Several times Fely came back to the Philippines using the surname of the Stephen and Krasus was
disappointed so he filed a Declaration of Nullity of Marriage based on Art 36 of FC stating that Fely is
incapacitated that she can no longer comply her marital obligation by marrying another person. Court
denied petition. Later on, Krasus contented that Art. 26 par 2 of the FC is applicable to their case - if there
now a divorce decree obtained by a foreigner capacitating that foreigner again, the Filipino is also
allowed to marry again.
Issue: WON Art. 26 par 2 of FC is applicable.
Held: Article 26, paragraph 2 of the Family Code of the Philippines is not applicable to the case at bar.
According to Article 26, paragraph 2 of the Family Code of the Philippines
Where a marriage between a Filipino citizen and a foreigner is validly celebrated and a divorce
is thereafter validly obtained abroad by the alien spouse capacitating him or her to remarry, the Filipino
spouse shall likewise have capacity to remarry under Philippine law.
As it is worded, Article 26, paragraph 2, refers to a special situation wherein one of the married couple is
a foreigner who divorces his or her Filipino spouse. By its plain and literal interpretation, the said
provision cannot be applied to the case of respondent Crasus and his wife Fely because at the time
Fely obtained her divorce, she was still a Filipino citizen. Although the exact date was not established,
Fely herself admitted in her Answer filed before the RTC that she obtained a divorce from respondent
Crasus sometime after she left for the United States in 1984, after which she married her American
husband in 1985. In the same Answer, she alleged that she had been an American citizen since 1988. At
the time she filed for divorce, Fely was still a Filipino citizen, and pursuant to the nationality principle
embodied in Article 15 of the Civil Code of the Philippines, she was still bound by Philippine laws on
family rights and duties, status, condition, and legal capacity, even when she was already living abroad.
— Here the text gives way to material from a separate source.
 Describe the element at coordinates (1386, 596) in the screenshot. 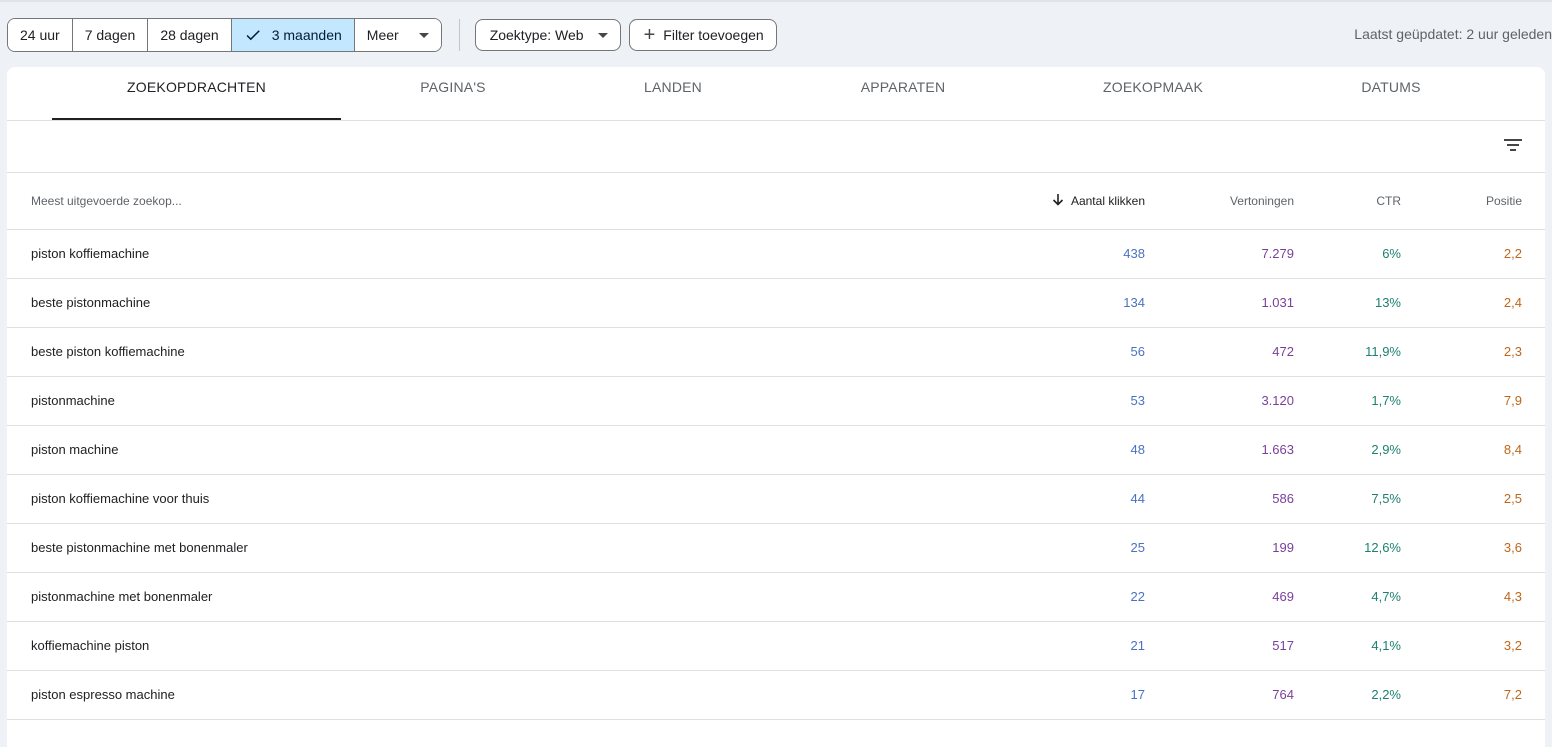

I see `ctr-cell: 4,7%` at that location.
Philippine laws, then and even until now, do not allow and recognize divorce between Filipino spouses.
Thus, Fely could not have validly obtained a divorce from respondent Crasus.
While this Court commiserates with respondent Crasus for being continuously shackled to what is now a
hopeless and loveless marriage, this is one of those situations where neither law nor society can provide
the specific answer to every individual problem.